TASK OBJECTIVE: Show each line of the entries below in which the word "agent" appears.

DATA TO USE:
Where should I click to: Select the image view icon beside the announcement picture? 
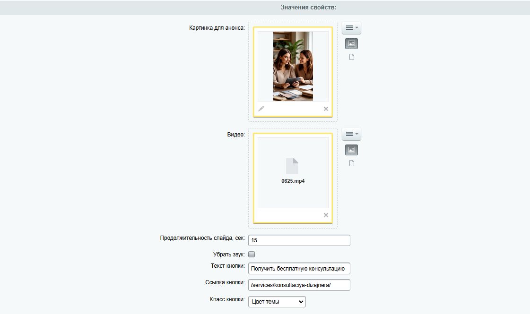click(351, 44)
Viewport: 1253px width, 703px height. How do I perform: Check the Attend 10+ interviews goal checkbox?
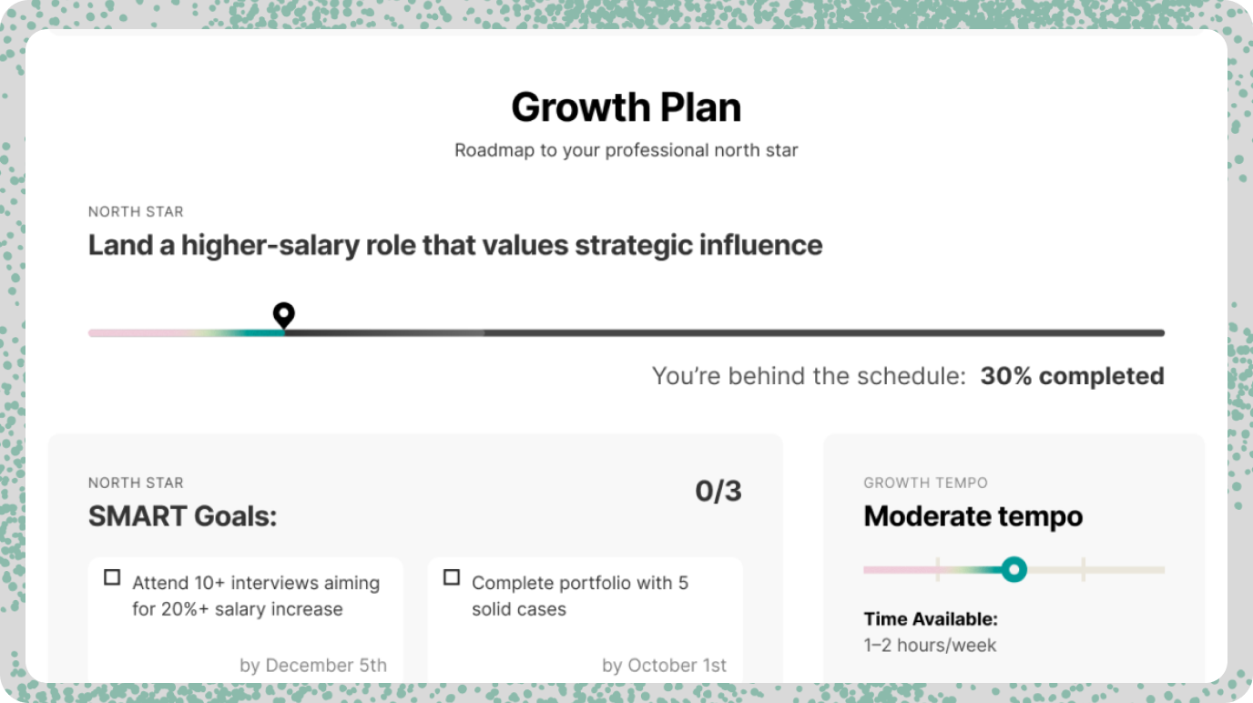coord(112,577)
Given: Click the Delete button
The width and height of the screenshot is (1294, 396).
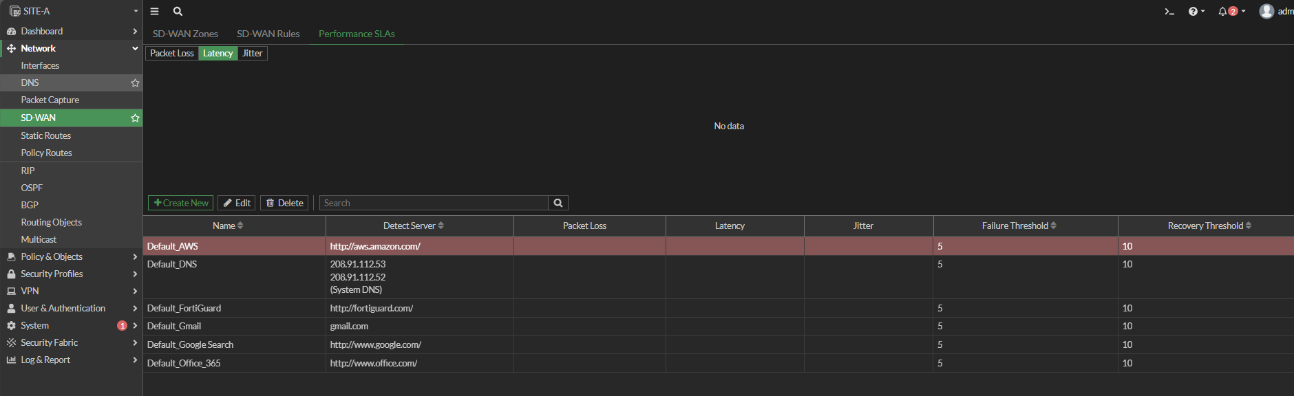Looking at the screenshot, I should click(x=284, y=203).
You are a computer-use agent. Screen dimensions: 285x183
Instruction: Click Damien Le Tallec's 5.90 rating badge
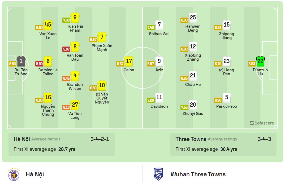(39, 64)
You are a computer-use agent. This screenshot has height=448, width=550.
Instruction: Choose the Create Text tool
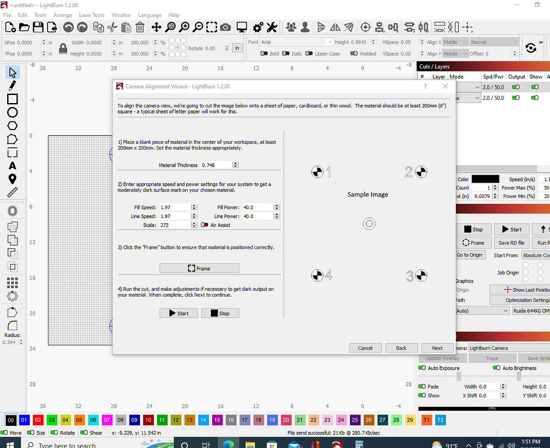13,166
* * *
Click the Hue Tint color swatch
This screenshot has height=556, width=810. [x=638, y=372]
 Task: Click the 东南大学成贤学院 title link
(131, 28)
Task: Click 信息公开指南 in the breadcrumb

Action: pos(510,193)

YOUR RESPONSE:
You are a computer-use agent. Screen dimensions: 285x183
You are a computer-use agent. This screenshot has height=448, width=550.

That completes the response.